Exercise requirements:
Copy each record below without changing a single word.

Records excerpted from a collection
++++++
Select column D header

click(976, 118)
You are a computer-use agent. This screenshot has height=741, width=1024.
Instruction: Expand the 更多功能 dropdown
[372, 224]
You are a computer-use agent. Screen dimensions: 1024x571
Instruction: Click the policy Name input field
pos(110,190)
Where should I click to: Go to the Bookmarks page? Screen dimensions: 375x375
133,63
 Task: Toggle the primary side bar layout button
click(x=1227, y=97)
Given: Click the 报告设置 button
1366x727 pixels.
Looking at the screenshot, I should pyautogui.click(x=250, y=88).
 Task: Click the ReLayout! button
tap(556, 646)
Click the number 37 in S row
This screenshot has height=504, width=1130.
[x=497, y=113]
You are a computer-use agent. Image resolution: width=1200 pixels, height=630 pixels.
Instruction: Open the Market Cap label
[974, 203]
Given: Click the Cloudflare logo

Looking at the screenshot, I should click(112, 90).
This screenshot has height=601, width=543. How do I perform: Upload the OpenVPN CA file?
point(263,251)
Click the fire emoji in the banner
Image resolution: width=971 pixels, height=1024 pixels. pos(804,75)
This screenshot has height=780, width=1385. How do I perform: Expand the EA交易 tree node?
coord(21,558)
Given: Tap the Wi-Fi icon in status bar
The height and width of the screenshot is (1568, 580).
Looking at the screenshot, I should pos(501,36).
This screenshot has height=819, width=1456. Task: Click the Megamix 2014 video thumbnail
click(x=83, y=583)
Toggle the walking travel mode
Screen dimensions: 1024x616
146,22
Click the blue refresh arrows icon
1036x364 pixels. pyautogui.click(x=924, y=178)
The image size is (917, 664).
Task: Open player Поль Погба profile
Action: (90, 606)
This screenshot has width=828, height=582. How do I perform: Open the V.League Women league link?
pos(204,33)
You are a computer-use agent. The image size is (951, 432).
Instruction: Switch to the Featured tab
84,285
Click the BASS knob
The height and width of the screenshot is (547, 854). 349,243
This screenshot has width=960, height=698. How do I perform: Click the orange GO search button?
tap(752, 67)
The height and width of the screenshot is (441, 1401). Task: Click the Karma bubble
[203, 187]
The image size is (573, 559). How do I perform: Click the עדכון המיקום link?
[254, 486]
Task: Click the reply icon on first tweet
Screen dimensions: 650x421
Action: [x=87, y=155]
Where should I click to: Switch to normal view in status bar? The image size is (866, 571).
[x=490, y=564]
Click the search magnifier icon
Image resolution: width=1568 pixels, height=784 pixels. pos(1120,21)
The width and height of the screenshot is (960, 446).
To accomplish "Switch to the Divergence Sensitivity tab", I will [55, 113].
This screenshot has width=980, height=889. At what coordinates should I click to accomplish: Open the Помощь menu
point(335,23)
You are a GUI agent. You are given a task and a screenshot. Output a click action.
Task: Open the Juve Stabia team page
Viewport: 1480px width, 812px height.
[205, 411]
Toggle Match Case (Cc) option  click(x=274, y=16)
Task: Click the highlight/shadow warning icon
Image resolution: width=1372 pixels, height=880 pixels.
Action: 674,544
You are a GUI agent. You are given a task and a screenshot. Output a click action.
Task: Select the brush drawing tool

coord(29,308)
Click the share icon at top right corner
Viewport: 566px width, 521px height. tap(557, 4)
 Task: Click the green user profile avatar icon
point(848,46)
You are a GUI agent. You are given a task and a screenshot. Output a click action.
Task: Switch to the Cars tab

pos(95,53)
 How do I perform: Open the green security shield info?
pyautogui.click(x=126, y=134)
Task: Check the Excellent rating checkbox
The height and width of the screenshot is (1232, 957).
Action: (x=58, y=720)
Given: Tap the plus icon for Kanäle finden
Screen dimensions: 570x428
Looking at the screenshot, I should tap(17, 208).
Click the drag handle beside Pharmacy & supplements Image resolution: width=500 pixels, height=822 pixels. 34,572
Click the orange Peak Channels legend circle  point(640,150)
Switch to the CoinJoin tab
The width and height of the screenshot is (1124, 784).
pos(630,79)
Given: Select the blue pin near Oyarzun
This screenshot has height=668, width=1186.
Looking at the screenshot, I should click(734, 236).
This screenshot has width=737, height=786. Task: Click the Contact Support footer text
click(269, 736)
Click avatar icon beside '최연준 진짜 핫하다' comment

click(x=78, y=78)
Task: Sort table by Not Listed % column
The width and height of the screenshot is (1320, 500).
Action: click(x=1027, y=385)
++++++
Solution to this task:
Select column D header

click(976, 118)
You are a computer-use agent. This screenshot has height=741, width=1024.
Instruction: Expand the 更多功能 dropdown
[372, 224]
You are a computer-use agent. Screen dimensions: 1024x571
Instruction: Click the policy Name input field
pos(110,190)
Where should I click to: Go to the Bookmarks page? Screen dimensions: 375x375
133,63
 Task: Toggle the primary side bar layout button
click(x=1227, y=97)
Given: Click the 报告设置 button
1366x727 pixels.
Looking at the screenshot, I should pyautogui.click(x=250, y=88).
 Task: Click the ReLayout! button
tap(556, 646)
Click the number 37 in S row
This screenshot has height=504, width=1130.
[x=497, y=113]
You are a computer-use agent. Image resolution: width=1200 pixels, height=630 pixels.
Instruction: Open the Market Cap label
[974, 203]
Given: Click the Cloudflare logo

Looking at the screenshot, I should click(112, 90).
This screenshot has height=601, width=543. How do I perform: Upload the OpenVPN CA file?
point(263,251)
Click the fire emoji in the banner
Image resolution: width=971 pixels, height=1024 pixels. pos(804,75)
This screenshot has height=780, width=1385. How do I perform: Expand the EA交易 tree node?
coord(21,558)
Given: Tap the Wi-Fi icon in status bar
The height and width of the screenshot is (1568, 580).
Looking at the screenshot, I should pos(501,36).
This screenshot has height=819, width=1456. Task: Click the Megamix 2014 video thumbnail
click(x=83, y=583)
Toggle the walking travel mode
Screen dimensions: 1024x616
146,22
Click the blue refresh arrows icon
1036x364 pixels. pyautogui.click(x=924, y=178)
The image size is (917, 664).
Task: Open player Поль Погба profile
Action: (90, 606)
This screenshot has width=828, height=582. How do I perform: Open the V.League Women league link?
pos(204,33)
You are a computer-use agent. The image size is (951, 432).
Instruction: Switch to the Featured tab
84,285
Click the BASS knob
The height and width of the screenshot is (547, 854). 349,243
This screenshot has width=960, height=698. How do I perform: Click the orange GO search button?
tap(752, 67)
The height and width of the screenshot is (441, 1401). Task: Click the Karma bubble
[203, 187]
The image size is (573, 559). How do I perform: Click the עדכון המיקום link?
[254, 486]
Task: Click the reply icon on first tweet
Screen dimensions: 650x421
Action: [x=87, y=155]
Where should I click to: Switch to normal view in status bar? The image size is (866, 571).
[x=490, y=564]
Click the search magnifier icon
Image resolution: width=1568 pixels, height=784 pixels. pos(1120,21)
The width and height of the screenshot is (960, 446).
To accomplish "Switch to the Divergence Sensitivity tab", I will [55, 113].
This screenshot has width=980, height=889. At what coordinates should I click to accomplish: Open the Помощь menu
point(335,23)
You are a GUI agent. You are given a task and a screenshot. Output a click action.
Task: Open the Juve Stabia team page
Viewport: 1480px width, 812px height.
[205, 411]
Toggle Match Case (Cc) option  click(x=274, y=16)
Task: Click the highlight/shadow warning icon
Image resolution: width=1372 pixels, height=880 pixels.
Action: 674,544
You are a GUI agent. You are given a task and a screenshot. Output a click action.
Task: Select the brush drawing tool

coord(29,308)
Click the share icon at top right corner
Viewport: 566px width, 521px height. tap(557, 4)
 Task: Click the green user profile avatar icon
point(848,46)
You are a GUI agent. You are given a task and a screenshot. Output a click action.
Task: Switch to the Cars tab

pos(95,53)
 How do I perform: Open the green security shield info?
pyautogui.click(x=126, y=134)
Task: Check the Excellent rating checkbox
The height and width of the screenshot is (1232, 957).
Action: (x=58, y=720)
Given: Tap the plus icon for Kanäle finden
Screen dimensions: 570x428
Looking at the screenshot, I should tap(17, 208).
Click the drag handle beside Pharmacy & supplements Image resolution: width=500 pixels, height=822 pixels. 34,572
Click the orange Peak Channels legend circle  point(640,150)
Switch to the CoinJoin tab
The width and height of the screenshot is (1124, 784).
pos(630,79)
Given: Select the blue pin near Oyarzun
This screenshot has height=668, width=1186.
Looking at the screenshot, I should click(734, 236).
This screenshot has width=737, height=786. Task: Click the Contact Support footer text
click(269, 736)
Click avatar icon beside '최연준 진짜 핫하다' comment

click(x=78, y=78)
Task: Sort table by Not Listed % column
The width and height of the screenshot is (1320, 500).
Action: click(x=1027, y=385)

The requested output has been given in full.